** ASSIGNMENT **
Find each line in the records that contains the string "message" and copy those lines. Case counts.

Start of GIVEN DATA

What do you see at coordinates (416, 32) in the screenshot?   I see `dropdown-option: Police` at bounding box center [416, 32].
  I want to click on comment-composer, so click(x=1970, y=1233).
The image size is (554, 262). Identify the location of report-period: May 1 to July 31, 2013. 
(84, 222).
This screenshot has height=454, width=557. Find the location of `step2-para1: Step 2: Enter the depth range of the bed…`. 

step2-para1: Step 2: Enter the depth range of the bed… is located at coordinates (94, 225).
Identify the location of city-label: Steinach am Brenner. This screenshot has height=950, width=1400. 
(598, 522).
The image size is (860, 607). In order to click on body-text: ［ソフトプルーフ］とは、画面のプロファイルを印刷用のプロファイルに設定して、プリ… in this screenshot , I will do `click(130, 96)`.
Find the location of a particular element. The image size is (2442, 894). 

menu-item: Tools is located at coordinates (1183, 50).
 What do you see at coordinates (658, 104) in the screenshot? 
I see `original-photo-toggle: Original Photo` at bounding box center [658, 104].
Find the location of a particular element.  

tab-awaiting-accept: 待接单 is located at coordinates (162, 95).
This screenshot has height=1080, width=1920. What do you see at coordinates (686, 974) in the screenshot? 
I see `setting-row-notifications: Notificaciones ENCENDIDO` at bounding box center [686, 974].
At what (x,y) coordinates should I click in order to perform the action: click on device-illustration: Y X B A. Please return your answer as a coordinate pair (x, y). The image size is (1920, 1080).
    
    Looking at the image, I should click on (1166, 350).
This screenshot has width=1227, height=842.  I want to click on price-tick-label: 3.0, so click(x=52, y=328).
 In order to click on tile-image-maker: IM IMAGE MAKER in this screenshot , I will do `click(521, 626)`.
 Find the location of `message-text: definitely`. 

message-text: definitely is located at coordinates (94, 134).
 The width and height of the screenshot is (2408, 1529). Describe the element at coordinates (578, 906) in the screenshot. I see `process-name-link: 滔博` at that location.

End of GIVEN DATA

** RESULT **
 Find the location of `message-text: definitely`. 
message-text: definitely is located at coordinates (94, 134).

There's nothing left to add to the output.